A study by Villareal, published in the New England Journal of Medicine in March, found diet and exercise together improved physical performance by 21% in obese older adults. A lack of mobility in older obese adults puts them at greater risk for developing high blood pressure, diabetes and heart disease.
Exercise, combined with a diet high in fruits and vegetables, fish and healthy fats, over the lifespan has shown to decrease odds of developing diseases of aging, including cancer, heart disease and diabetes.
Marco Pahor, director of the University of Florida's Institute on Aging, warns that researchers also must find out if sedentary people can safely start exercise. "Could there be a cardiovascular risk?" he asks.

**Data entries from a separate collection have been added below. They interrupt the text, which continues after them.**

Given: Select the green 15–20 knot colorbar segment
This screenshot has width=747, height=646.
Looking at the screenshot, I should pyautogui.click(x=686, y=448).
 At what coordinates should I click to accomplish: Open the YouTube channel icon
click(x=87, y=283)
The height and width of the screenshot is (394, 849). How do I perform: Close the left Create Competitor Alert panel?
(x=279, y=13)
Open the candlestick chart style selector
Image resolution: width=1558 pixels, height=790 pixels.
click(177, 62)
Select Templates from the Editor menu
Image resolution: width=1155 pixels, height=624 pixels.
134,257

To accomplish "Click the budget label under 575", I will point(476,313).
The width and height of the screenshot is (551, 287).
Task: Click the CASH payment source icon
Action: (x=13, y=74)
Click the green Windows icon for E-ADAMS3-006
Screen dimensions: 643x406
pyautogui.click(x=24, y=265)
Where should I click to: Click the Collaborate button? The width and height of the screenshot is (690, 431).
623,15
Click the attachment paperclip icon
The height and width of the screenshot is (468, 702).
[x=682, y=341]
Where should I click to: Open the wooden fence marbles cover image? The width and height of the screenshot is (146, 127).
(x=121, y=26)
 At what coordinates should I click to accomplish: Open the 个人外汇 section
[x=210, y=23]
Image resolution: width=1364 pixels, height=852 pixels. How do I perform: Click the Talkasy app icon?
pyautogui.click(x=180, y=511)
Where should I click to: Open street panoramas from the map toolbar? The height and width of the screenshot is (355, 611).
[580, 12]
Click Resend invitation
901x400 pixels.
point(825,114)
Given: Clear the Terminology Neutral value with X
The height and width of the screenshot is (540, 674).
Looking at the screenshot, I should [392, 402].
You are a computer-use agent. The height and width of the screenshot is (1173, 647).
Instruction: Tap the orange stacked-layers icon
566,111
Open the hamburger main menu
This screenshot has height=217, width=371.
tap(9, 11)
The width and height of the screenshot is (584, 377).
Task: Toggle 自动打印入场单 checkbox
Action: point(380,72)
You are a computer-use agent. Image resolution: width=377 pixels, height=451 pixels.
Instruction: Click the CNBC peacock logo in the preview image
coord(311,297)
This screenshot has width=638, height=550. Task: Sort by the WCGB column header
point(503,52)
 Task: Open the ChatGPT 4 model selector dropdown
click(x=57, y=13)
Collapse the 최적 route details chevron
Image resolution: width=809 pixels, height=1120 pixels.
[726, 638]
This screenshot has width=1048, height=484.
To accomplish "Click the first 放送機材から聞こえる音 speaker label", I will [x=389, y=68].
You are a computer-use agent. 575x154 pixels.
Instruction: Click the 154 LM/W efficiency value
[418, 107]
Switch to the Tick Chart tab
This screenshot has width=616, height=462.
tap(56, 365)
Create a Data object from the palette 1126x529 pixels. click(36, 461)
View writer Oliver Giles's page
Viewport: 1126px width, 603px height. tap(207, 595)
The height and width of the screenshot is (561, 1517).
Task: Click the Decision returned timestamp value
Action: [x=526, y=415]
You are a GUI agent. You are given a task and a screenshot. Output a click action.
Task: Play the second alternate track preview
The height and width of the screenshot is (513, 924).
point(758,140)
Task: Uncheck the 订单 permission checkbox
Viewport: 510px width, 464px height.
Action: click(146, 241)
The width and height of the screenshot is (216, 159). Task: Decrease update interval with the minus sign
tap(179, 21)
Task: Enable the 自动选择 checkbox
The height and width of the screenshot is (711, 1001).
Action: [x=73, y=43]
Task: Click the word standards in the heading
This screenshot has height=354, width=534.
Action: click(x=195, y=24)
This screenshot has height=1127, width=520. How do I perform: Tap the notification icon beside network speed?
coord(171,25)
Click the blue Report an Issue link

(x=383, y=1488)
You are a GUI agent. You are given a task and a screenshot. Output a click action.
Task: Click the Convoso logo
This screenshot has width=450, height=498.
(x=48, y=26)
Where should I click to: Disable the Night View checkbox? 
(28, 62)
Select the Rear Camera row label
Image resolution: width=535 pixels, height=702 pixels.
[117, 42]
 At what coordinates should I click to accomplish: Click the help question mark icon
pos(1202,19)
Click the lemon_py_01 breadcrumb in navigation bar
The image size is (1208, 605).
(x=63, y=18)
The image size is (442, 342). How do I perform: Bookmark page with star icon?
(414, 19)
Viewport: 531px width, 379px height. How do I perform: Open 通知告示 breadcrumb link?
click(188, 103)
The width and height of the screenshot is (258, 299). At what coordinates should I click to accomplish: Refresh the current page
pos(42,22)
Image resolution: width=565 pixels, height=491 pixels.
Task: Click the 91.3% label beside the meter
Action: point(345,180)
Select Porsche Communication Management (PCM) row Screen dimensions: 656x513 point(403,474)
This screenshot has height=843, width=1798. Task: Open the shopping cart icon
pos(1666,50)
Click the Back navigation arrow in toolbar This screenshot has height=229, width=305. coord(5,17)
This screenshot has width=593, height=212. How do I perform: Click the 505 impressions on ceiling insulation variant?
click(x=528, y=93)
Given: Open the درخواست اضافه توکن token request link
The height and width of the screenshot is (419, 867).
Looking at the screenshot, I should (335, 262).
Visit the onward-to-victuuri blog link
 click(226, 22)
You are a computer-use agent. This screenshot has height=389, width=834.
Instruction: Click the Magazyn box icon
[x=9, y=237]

Pahor is trying to find out. He is overseeing a $60 million study looking at long-term effects of structured physical activity on major mobility disability. His investigators examine the effects of physical activity on cognitive function, serious fall injuries, disability in daily living, cardiovascular events and admission to hospitals and nursing homes.
The study follows a pilot program that was the first intervention study showing risk factors for disability, such as loss of muscle mass, can be modified.
Millions of dollars are also being spent on genetic research. "Possibly within five years, if clinical trials in process work, there will be drugs on the market that can treat chronic diseases of aging,' says David Sinclair, a researcher at Harvard Medical School's department of genetics.
What doesn't make us live longer? Most hormone therapies are too dangerous, experts say. Plus, anything that promises to make you live to be 120-150 years old.
"It's quackery and causes financial and physical harm," says Tom Perls, director of the New England Centenarian Study.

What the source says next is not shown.